23 years after the Redskins had left Boston and went to Washington, the professional football returned to the city: The businessman Billy Sullivan Jr. got a license for a new AFL franchise. In memory of the glorious past of the city as the cradle of the American Revolution, the team received the sounding name Boston Patriots.
During the first decade of its existence, the Patriots were busy with their the unsuccessful search for their own stadium: 1960 and 1961 they played at Boston University Field, 1962 in Harvard, then from 1963 to 1969 at Fenway Park, home of the Boston Red Sox, and in 1970 at Harvard again. The year 1971 finally brought two major changes and a change for the better: The team was renamed to New England Patriots and finally found their new how in Foxboro, 25 miles south of Boston.
Despite their constant search for a stadium, the Patriots played in the AFL in the upper-half of the table from the start.
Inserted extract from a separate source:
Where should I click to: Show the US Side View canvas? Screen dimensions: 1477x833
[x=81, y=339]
With kicker and wide receiver Gion Cappeletti, the Patriots had a star around which the first two coaches of the Patriots, Lou Saban and Mike Holovak formed their team. But the quality of the team sufficed only once, in 1963, to qualify for the AFL Championship Game. However, the Patriots clearly lost to the San Diego Chargers with 55:10.
Following the merger of the AFL and NFL, the Patriots disappeared temporarily in the lows of the American Football Conference, from where they only returned in the late 1970s. In 1984, the former wide receiver Raymond Berry-Star took over the team and led it to unknown heights: Already in its second season, the Patriots reached the Super Bowl, however they were defeated by the Chicago Bears with 46:10, but it was amazing to watch the New England Patriots this season.
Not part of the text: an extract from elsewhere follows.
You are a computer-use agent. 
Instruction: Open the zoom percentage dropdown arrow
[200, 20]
In the years after that that both the owners and the coaches changed regularly in Foxboro. James Orthwein, one of the short-term owners even almost moved the team to St. Louis in the early 1990s. With head coach Bill Parcells and owner Robert Kraft the team finally settled down again in 1993 and 1994. Parcells, who had led the New York Giants to two Super Bowl victories, could sign a number of outstanding players for the Patriots by using a clever strategy in various drafts, for example quarterback Drew Bledsoe in 1993. Along with this, Parcells led the Patriots to their second Super Bowl game in 1996, where they lost gain, though. This time against the Green Bay Packers.
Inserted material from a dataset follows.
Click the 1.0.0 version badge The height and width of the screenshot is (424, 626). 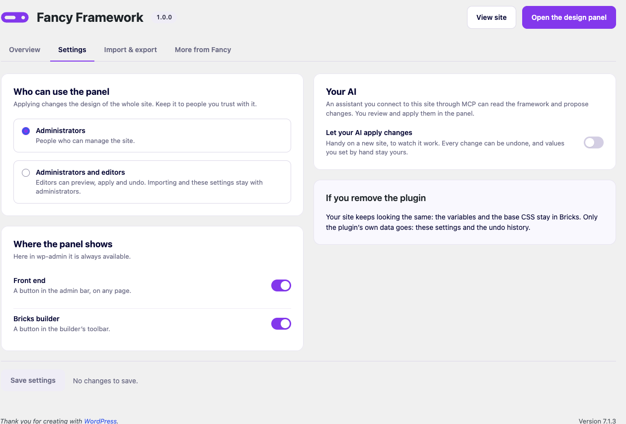click(x=164, y=17)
In 1999, Bill Belichick was hired as the new head coach and he finally led the Patriots to some important titles at the start of the new millennium: Under the direction of the unknown quarterback Tom Brady, which Bledsoe had replaced after an injury, the Patriots surprised the entire NFL and beat the heavily favored St. Louis Rams in Super Bowl XXXVI with 20:17 after a field goal by kicker Adam Vinatieri seven seconds before the game ended. Two years later the Patriots won a second title with almost the identical scenario: Again, Vinatieri kicked a field goal for a 32:29 triumph over the Carolina Panthers. And a year later, they defended the title against the Philadelphia Eagles. Since then the New England Patriots are one of the most successful teams in NFL history.